LA CONSIGNE:
Répondez aux questions suivantes à l'aide de l'entretien avec Femi Kuti, en une ligne chacune.
(a) Quel est le titre du nouvel album de Femi Kuti ?
(b) De quel album s'agit-il désormais, selon lui, dans sa discographie ?
(c) Que dit-il que son album essaie de lancer ?

PASSAGE FOURNI:
Christine : Votre nouvel album s’intitule « No place for my dream ». Rassurez-nous… vous rêvez toujours ?!?
Femi Kuti : (rires) Oui ! Bien sûr ! J’ai d’ailleurs beaucoup rêvé la nuit dernière !! (rires)
Si nous perdons la volonté des jeunes générations à construire une vie meilleure, je pense que le monde sera en grande difficulté
Christine : En quoi ce 7èmealbum est différent des autres ?
Femi Kuti : En fait, il s’agit du 9ème maintenant… ! Tout le monde oublie les deux premiers parce qu’ils ont été playlistés au Niger. Cet album « No place for my dream » a plus de maturité. Je pense que je chante mieux et que j’ai plus de sensibilité. Mais c’est surtout un album en écho à l’état d’urgence dans lequel se trouve notre monde. Je vois un futur très sombre si des mesures ne sont pas prises immédiatement. Ça va devenir un vrai chaos parce que les gens sont mécontents, les gens en ont assez, ils ne respectent plus les gouvernements et il y a une négativité asphyxiante. Si ces soi-disant gouvernements ne prennent pas des mesures engagées pour calmer les esprits, en un clin d’œil le monde se transformera en anarchie totale. Il y a aussi un autre problème urgent, celui des très jeunes générations qui s’inquiètent beaucoup et qui perdent tous les repères et les valeurs essentiels. Si les problèmes ne sont pas réglés très vite et que nous perdons la volonté des jeunes générations à construire une vie meilleure, je pense que le monde sera en grande difficulté. Donc, pour résumer, mon album essaie de lancer ce cri d’alerte, et de contribuer à cette prise de conscience vitale pour notre avenir…
Christine : Mais c’est désormais un problème planétaire ?

LISTING SOURCE:
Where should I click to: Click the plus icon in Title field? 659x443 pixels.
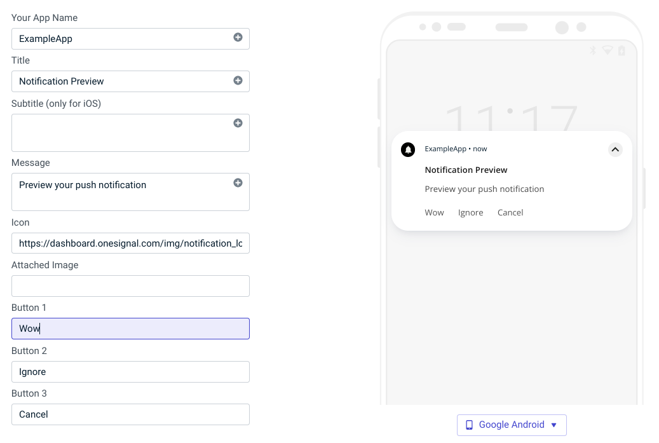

RÉPONSE RÉDIGÉE:
(a) Le nouvel album s'intitule « No place for my dream ».
(b) Selon lui, il s'agit désormais de son neuvième album.
(c) Il dit que son album essaie de lancer un cri d'alerte.